TASK STATEMENT:
Resume the piece on surviving the benefit cliff, picking up after its last sentence.

EXTRACT:
----

How to Survive the Benefit Cliff

How to Survive the Benefit Cliff

Government benefits, from food assistance to childcare subsidies, depend on your household earning less than a certain amount. Make even a dollar more, and you can kiss those benefits goodbye. 

So, what do you do when that little raise or bonus makes you ineligible but doesn’t help enough to pay for your essentials?

Making just a little more than the income limit for assistance is known as the benefit cliff. It’s the point when the government says, “You’re on your own,” but your wallet is saying, “Good luck with that.” 

Rather than jumping off this cliff into unknown financial waters, you can build a bridge that helps you transition from surviving off benefits to thriving on earnings. 

Mapping Your Personal Benefit Cliff

Start your plan by inventorying your situation. Make a list of every program you utilize and write the gross income limit for each (based on your state and how many people live in your household.

----

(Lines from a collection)
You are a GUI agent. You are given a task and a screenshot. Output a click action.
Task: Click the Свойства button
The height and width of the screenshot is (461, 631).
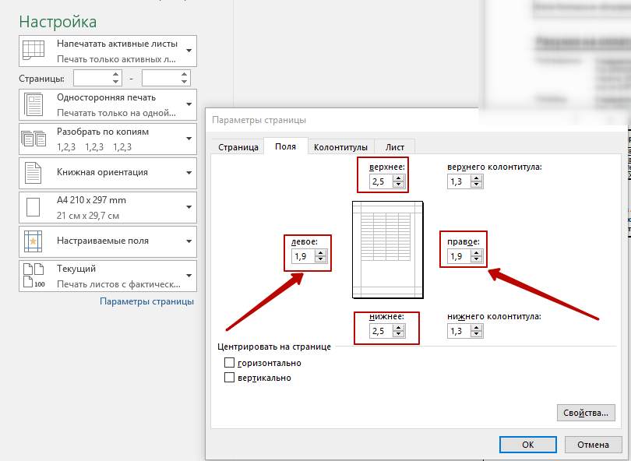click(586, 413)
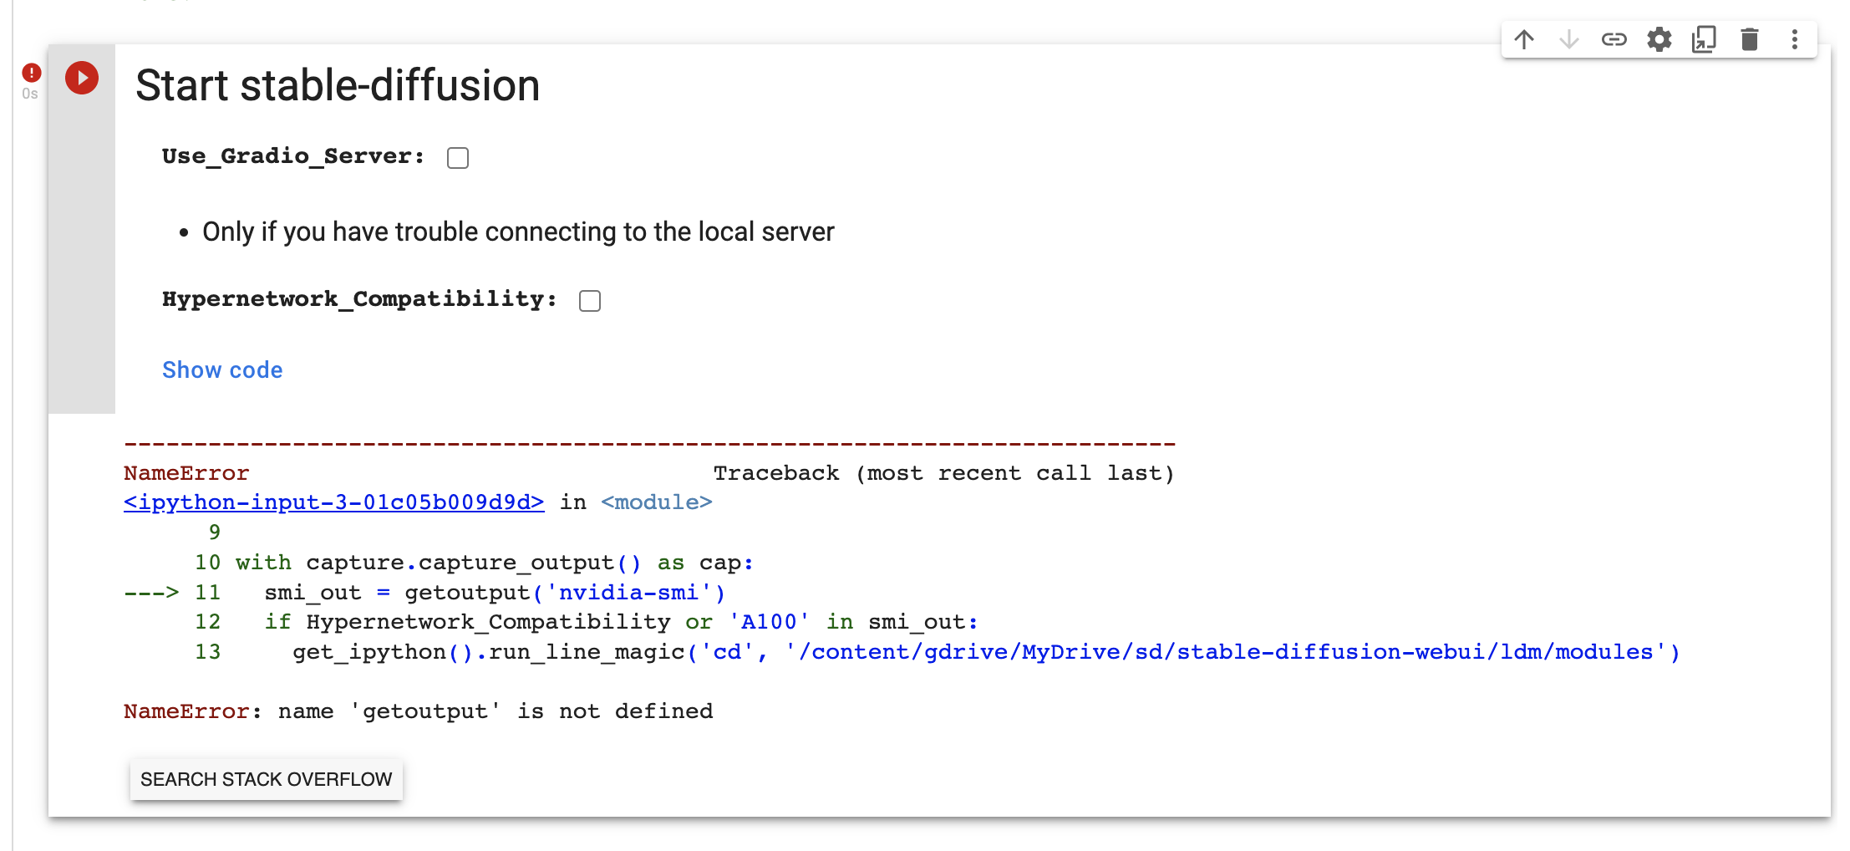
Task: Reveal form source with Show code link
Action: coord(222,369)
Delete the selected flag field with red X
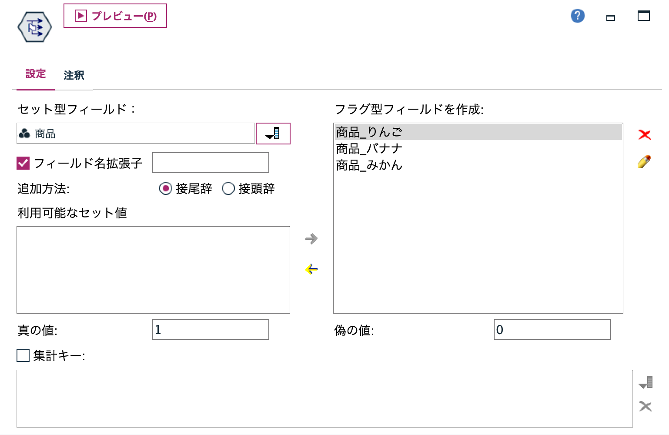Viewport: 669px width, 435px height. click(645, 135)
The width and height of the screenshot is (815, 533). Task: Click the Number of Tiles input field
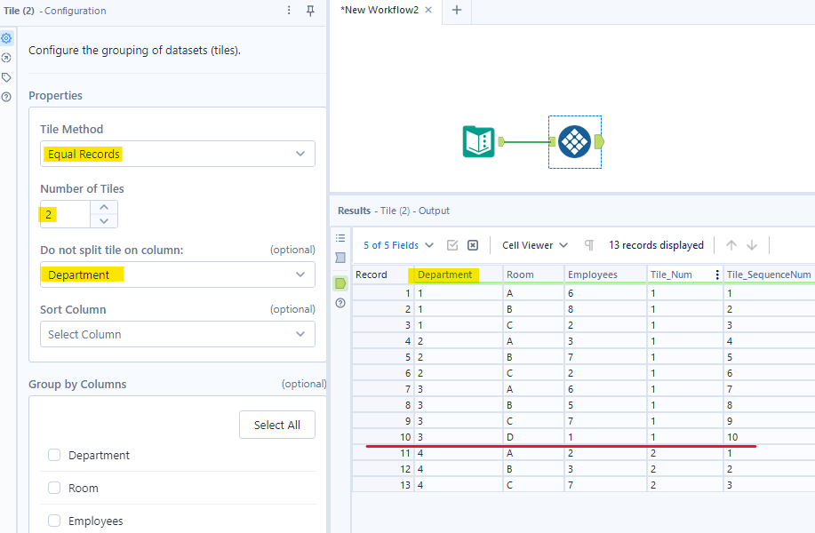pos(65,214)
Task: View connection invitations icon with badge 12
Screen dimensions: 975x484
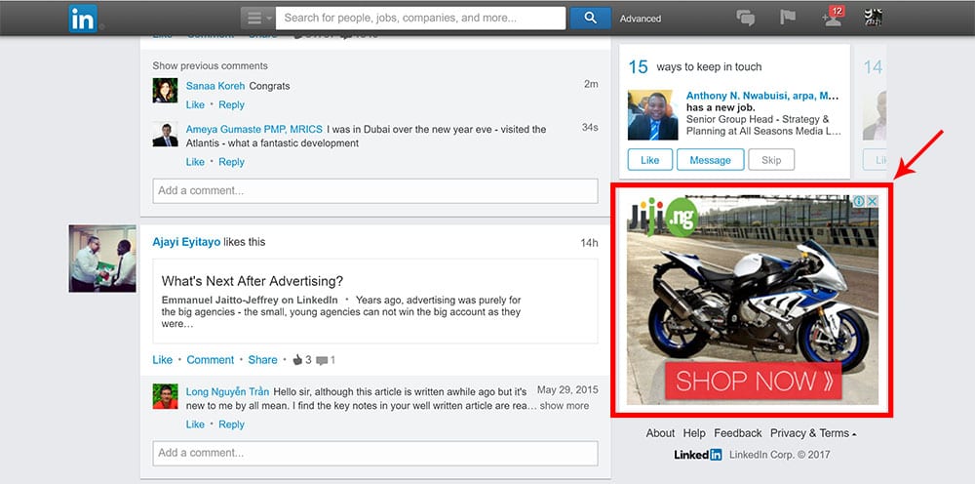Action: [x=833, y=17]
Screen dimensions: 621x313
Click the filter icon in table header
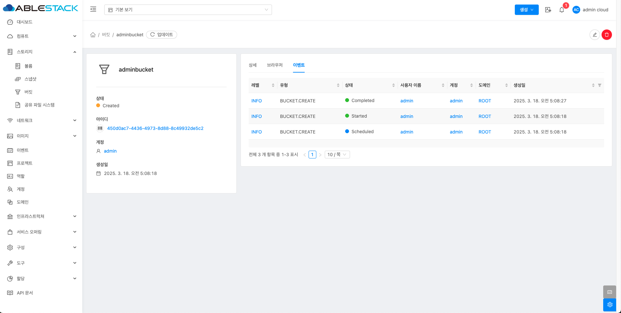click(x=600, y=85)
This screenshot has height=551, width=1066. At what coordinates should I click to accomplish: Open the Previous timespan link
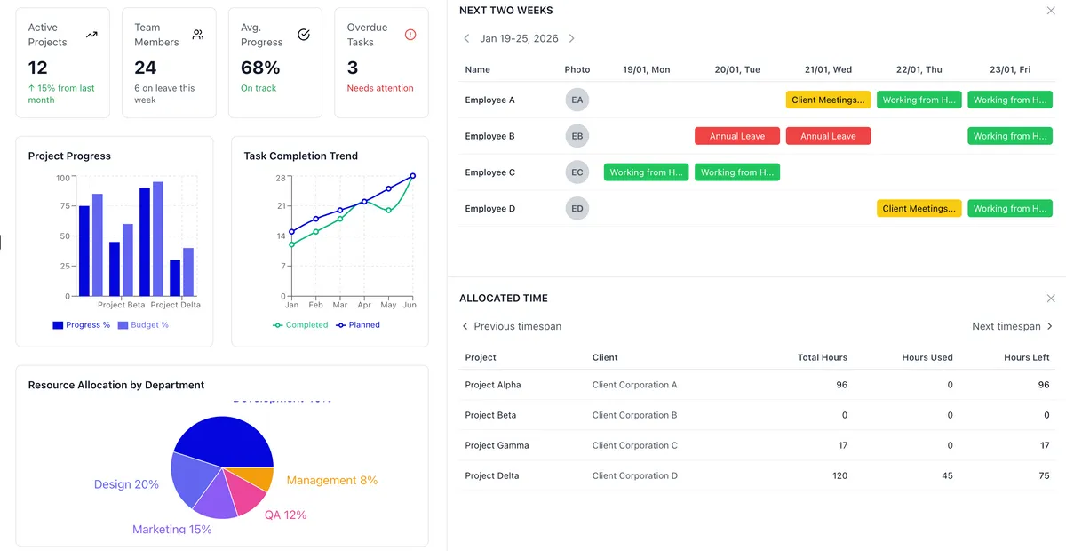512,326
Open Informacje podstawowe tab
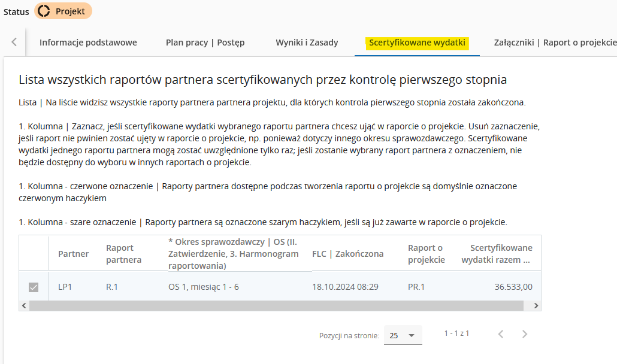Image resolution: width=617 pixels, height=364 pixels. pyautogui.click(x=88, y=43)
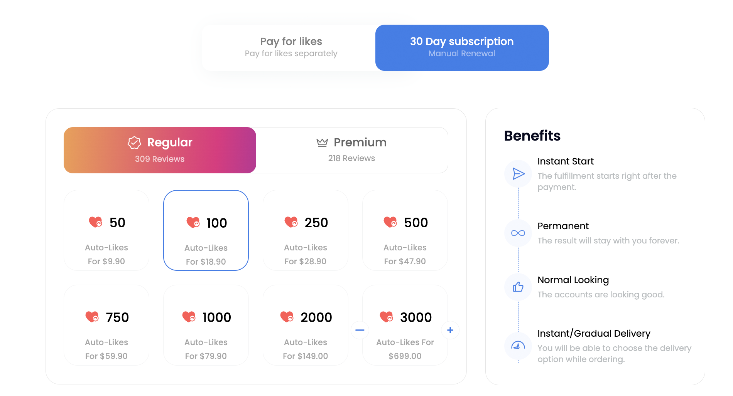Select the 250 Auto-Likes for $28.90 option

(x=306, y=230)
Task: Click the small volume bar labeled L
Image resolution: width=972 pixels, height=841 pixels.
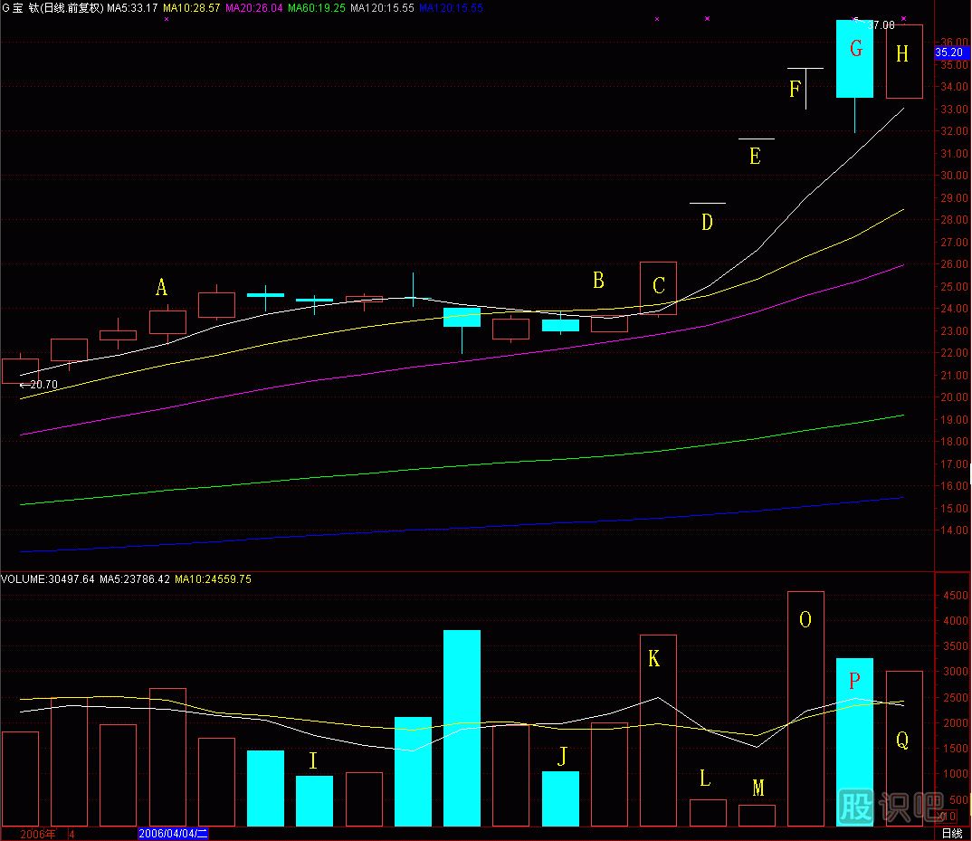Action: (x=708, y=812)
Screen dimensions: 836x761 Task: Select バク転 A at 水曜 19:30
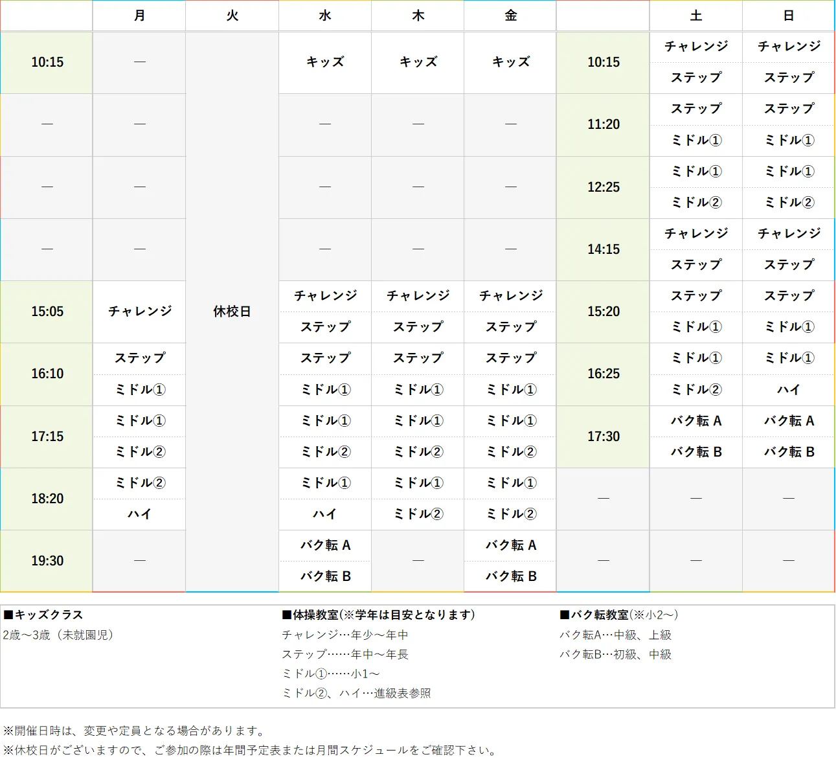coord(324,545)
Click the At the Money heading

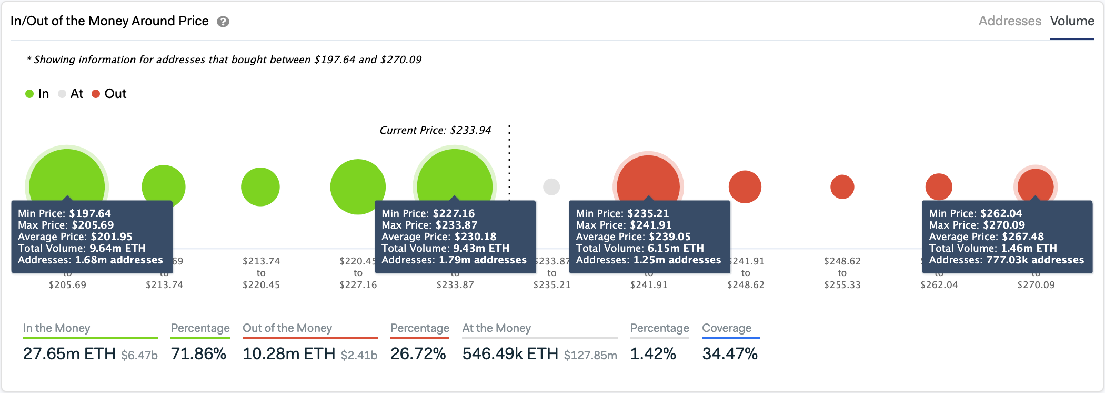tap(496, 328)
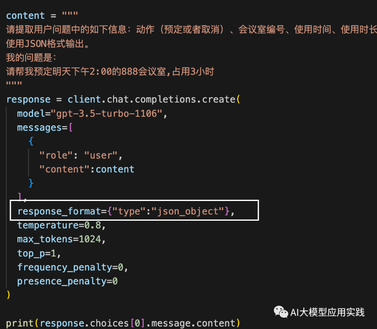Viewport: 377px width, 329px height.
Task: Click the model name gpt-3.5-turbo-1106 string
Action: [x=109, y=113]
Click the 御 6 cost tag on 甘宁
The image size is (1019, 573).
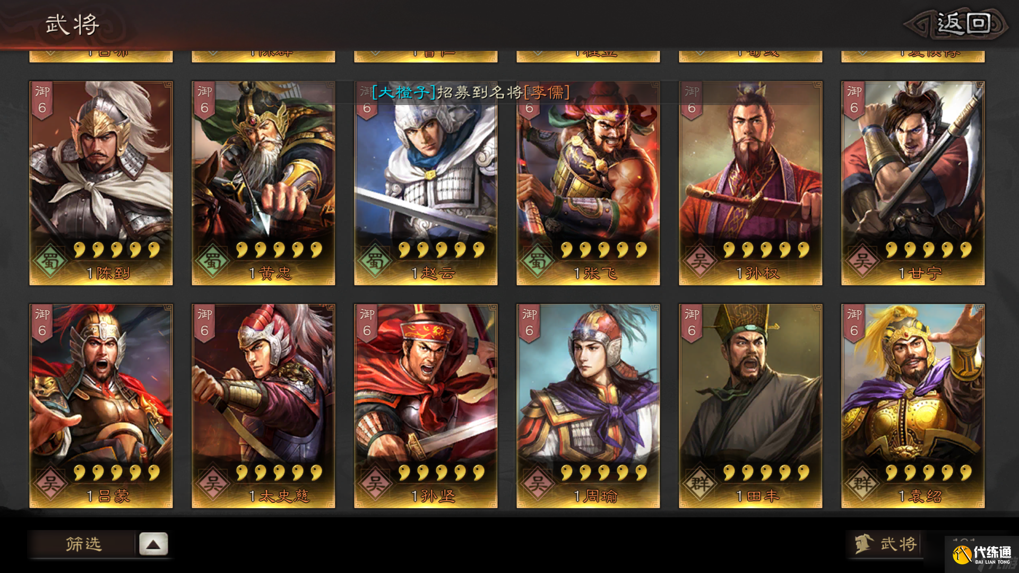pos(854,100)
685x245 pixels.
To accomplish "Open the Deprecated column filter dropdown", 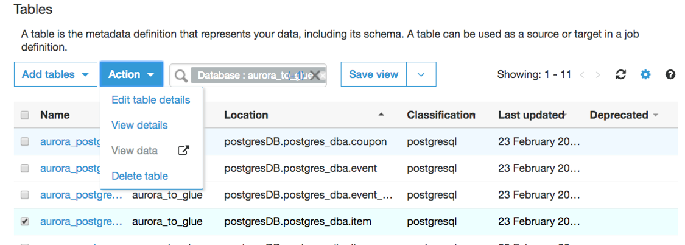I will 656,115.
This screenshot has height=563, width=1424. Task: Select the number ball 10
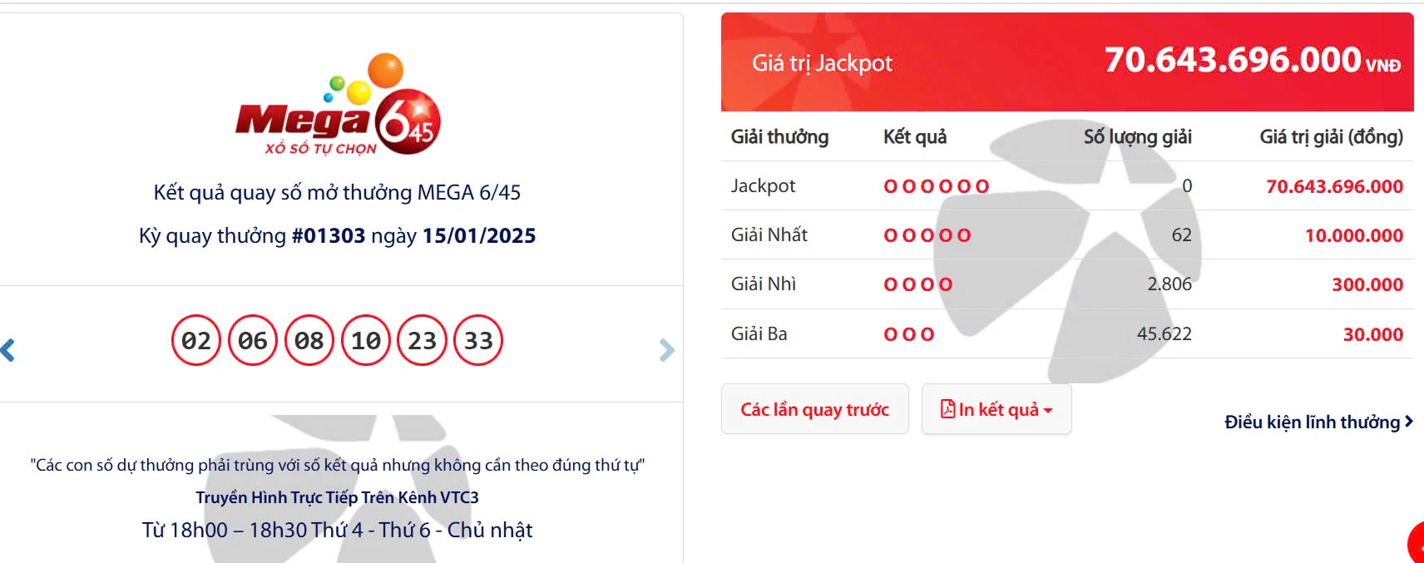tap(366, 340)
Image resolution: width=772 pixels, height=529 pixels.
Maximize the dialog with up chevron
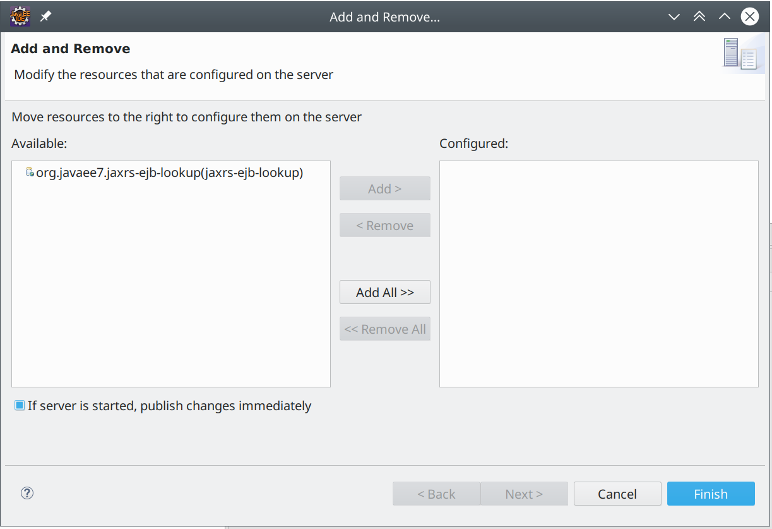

----

ANSWER AREA:
Here is an example of a family of three living in Tennessee:

  • Supplemental Nutrition Assistance Program (SNAP) – $34,656
  • Women, Infants, and Children (WIC) – $49,303
  • Child Nutrition Programs (school lunches) – $34,656 for free or $49,303 for reduced
  • Medicaid – $26,650 for adults, $56,232 for children, and $66,636 for pregnant women
  • Temporary Assistance for Needy Families (TANF) – $11,328
  • Social Security Income – $11,928
  • Section 8 Housing Choice Vouchers – $34,750
  • Public Housing – $55,650
  • Low-Income Home Energy Assistance Program (LIHEAP) – $41,316
  • Earned Income Tax Credit (EITC) – $57,554
  • Head Start (early education) – $26,650
  • Lifeline (phone/internet) – $35,988

Then, use the following formula to determine if a raise (new job, etc.) would actually help your household, mean losing more than what you need, or end up breaking even. 

(New Take-Home Pay) – (Lost Benefit Value) = True Value

So, let’s use the same Tennessee family of three with a gross income of $49,000 (and therefore eligible for WIC, reduced school lunches, Medicaid for children, and public housing). 

A $3.50 hourly raise would increase their income by $7,280 annually (to $56,282) and push them out of eligibility for all of their current benefits, which would be approximately valued at:

  • WIC – $600 to $1,500 
  • Reduced school lunches – $850 
  • Medicaid for children – $3,500 to $10,000
  • Public housing – $11,000 

The total loss of benefits is more than the increase of pay. For this family to break even, they would need to earn at least $15,950 more (or $64,950). 

Strategies to Soften the Loss of Benefits

You might be tempted to refuse a raise or a promotion if it would outweigh your current benefits. But there are legal, strategic ways to manage your income while your career grows.

1. Lower Your Countable Income with Retirement Accounts

When you contribute to a traditional retirement account at work, that money is taken out of your paycheck before taxes. For many programs, eligibility is based on your adjusted or net income. Your countable income stays the same, you keep your benefits, and you’ve set aside money for your future.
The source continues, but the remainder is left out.